Garrett Hardin wrote a seminal environmental piece many years ago titled The Tragedy Of The Commons. We should all be rereading it. As the summer of 2015 winds down, many folks (including visitors) have commented that the traffic is the worst ever. Many Islanders and not a few visitors have commented that aside from work and family related commitments, they barely leave their houses during July and August — a period that is now stretching back to mid May.

Indeed, some have commented that they can’t leave their own properties at times since the struggle to get out into traffic is so onerous. A case in point, last Saturday, traffic into West Tisbury was backed up for over a mile in virtually every direction (to the hostel on the easterly side and past the Chilmark line on the south side).

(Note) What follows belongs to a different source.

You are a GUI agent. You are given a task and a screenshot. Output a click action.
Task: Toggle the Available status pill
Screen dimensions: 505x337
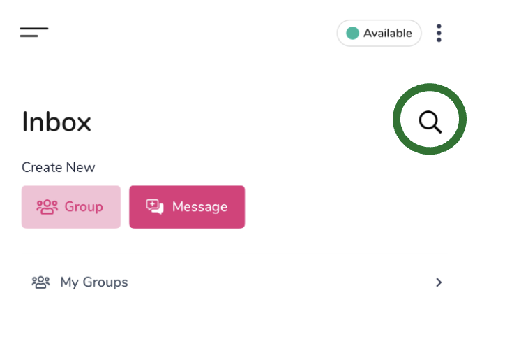pos(379,34)
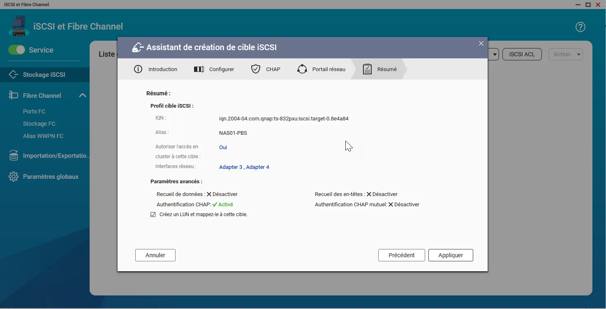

Sunset hour in Menemsha has become such a traffic snarl (and very dangerous to boot) that alternative parking and a free shuttle bus have been provided at the Chilmark landfill.

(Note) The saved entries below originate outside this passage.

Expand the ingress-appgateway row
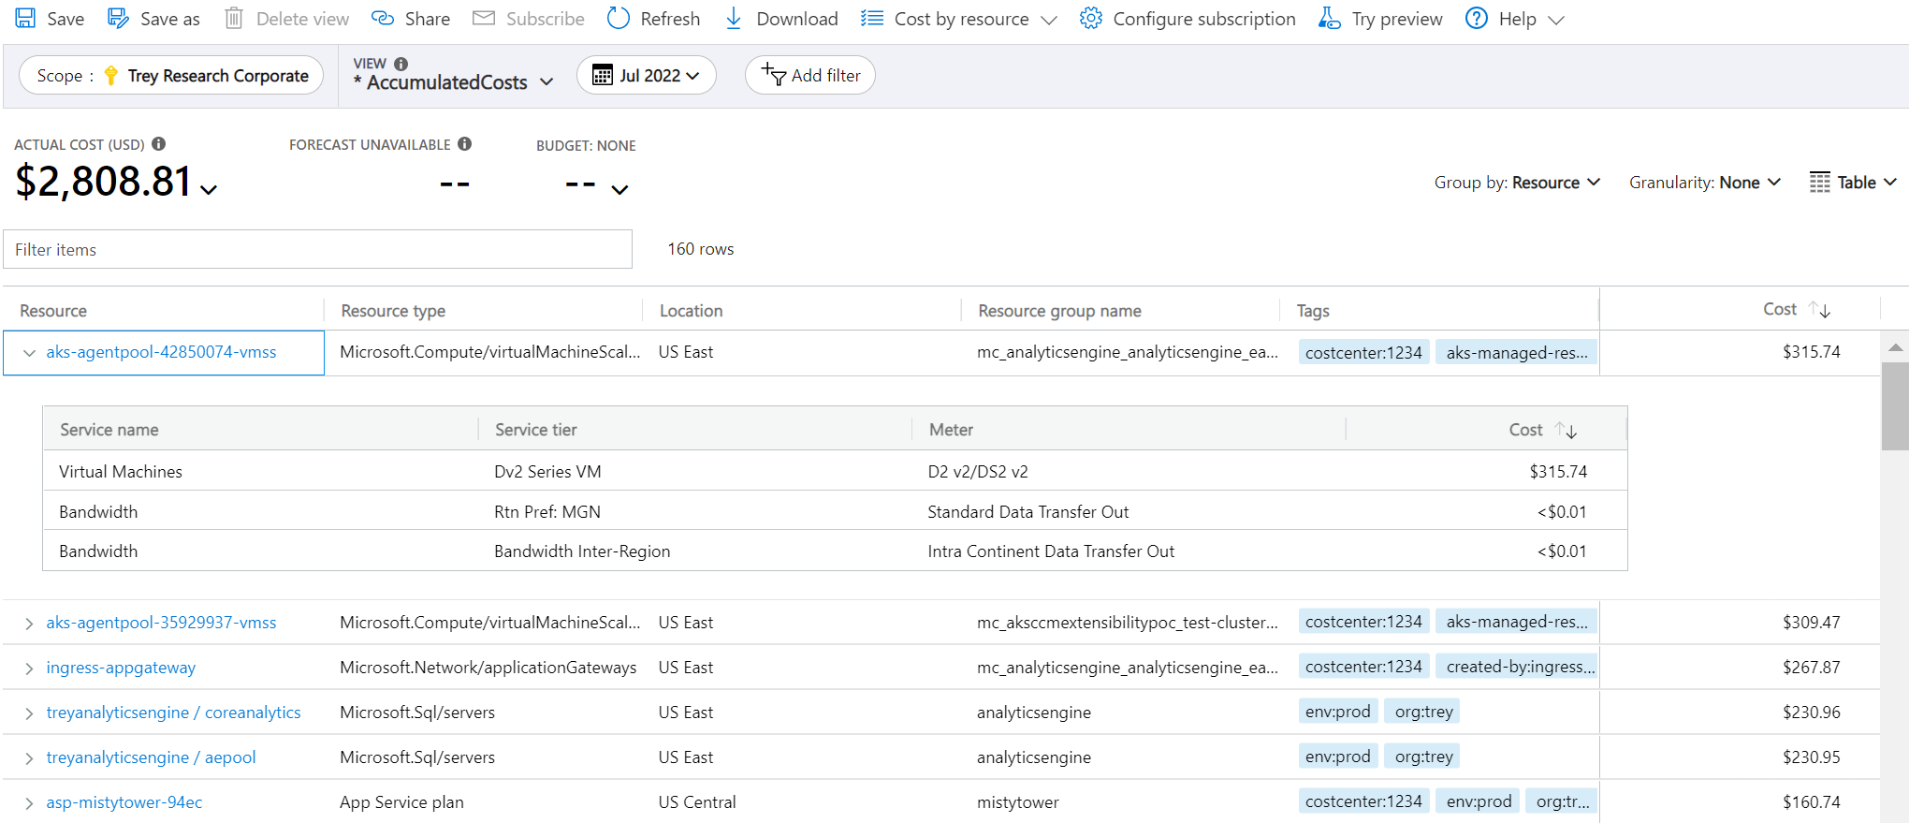Image resolution: width=1909 pixels, height=823 pixels. [29, 669]
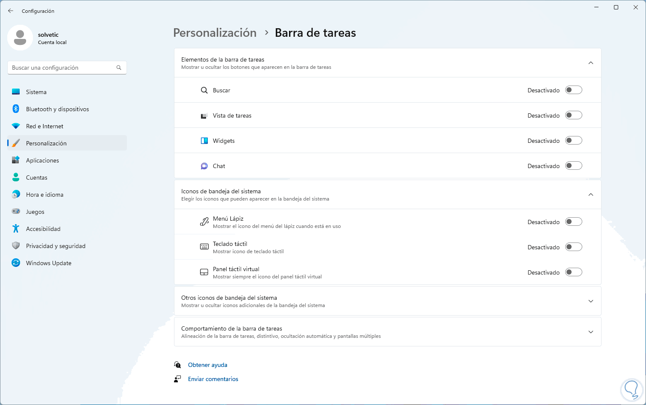Expand Comportamiento de la barra de tareas
This screenshot has width=646, height=405.
[x=590, y=332]
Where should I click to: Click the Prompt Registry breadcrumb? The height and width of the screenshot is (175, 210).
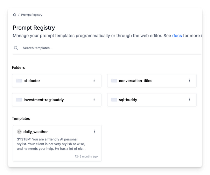32,15
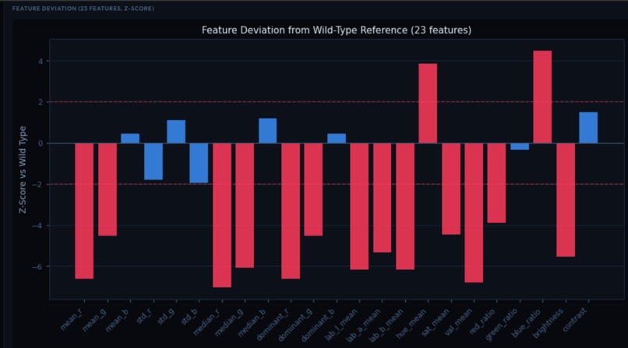Click the red_ratio bar
628x348 pixels.
coord(496,183)
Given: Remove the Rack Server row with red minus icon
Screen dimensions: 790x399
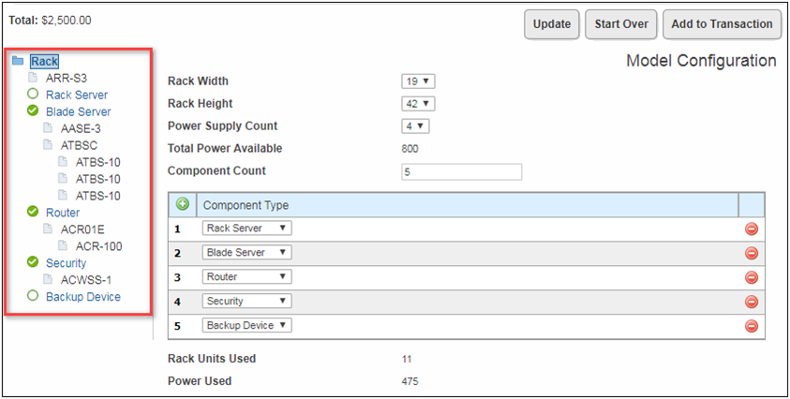Looking at the screenshot, I should 751,229.
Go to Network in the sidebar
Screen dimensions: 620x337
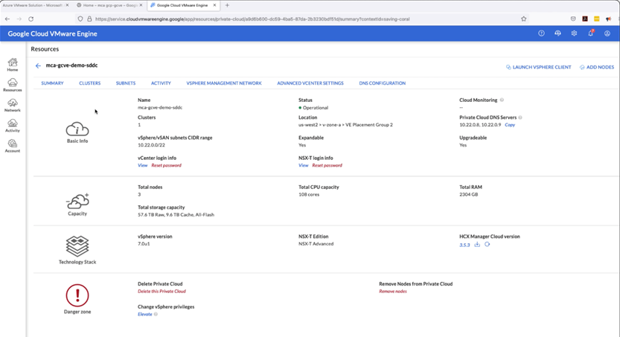tap(13, 105)
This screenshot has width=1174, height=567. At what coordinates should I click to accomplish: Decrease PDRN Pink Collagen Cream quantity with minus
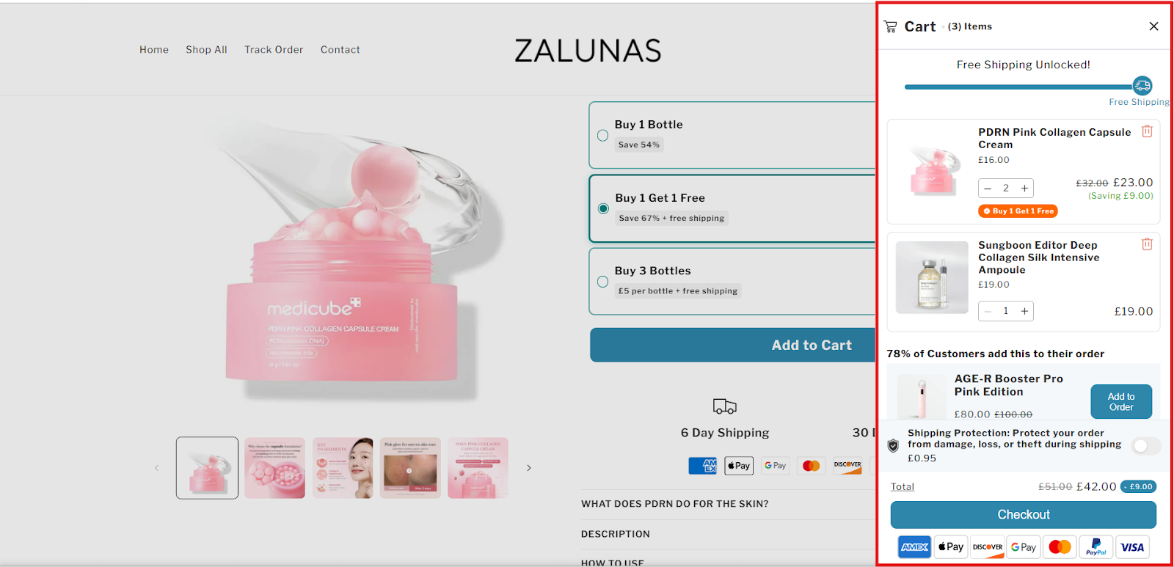(988, 189)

Yesterday, at 0910, on a trip back from the Sailing Camp in Oak Bluffs, I counted (and then stopped counting) 75 vehicles headed north on Barnes Road between the roundabout and the intersection of the Edgartown-West Tisbury Road. This isn’t pleasant; it isn’t rational and it definitely isn’t safe. The question of why do visitors put up with this should instead be why do we put up with this situation?

The solution is not more roads, bigger parking lots, or wider roads (although more bike paths and pedestrian ways free of vehicles would be a boon); the solution is much simpler and much less expensive. The solution is fewer vehicles, lest we turn into the slowly moving parking lot that we are rapidly approaching. Do the math: If there are 100,000 hypothetical people here (an underestimate) and one in four is in a vehicle going somewhere during the day, that means 25,000 vehicles on the road. We are an Island of somewhat less than 100 square miles, and maybe 75 miles of road public road, with a few dirt roads thrown in. That divides out to 333.3 vehicles on each and every mile. Sounds like Manhattan doesn’t it?

The traffic (exhaust, noise, dangerous driving, long delays) is only a symptom of a lingering and possibly fatal illness. Taking the bus is one alternative which helps and so are bicycle riders and pedestrians, but the more important alternative is coming up with an economy which does not rely on tourism and second home rentals. We all can puzzle out that such economy is a chimera because basically there are only four months of income to cover 12 months of outgo, and much of that income flows off Island to second home owners or to hotel owners, or even to other countries in the form of wages and tips.

So read my lips: It is time for economic change, and every time you doubt the wisdom of that, count the passing cars. You will agree that we’ve got far too many here for too much of the year.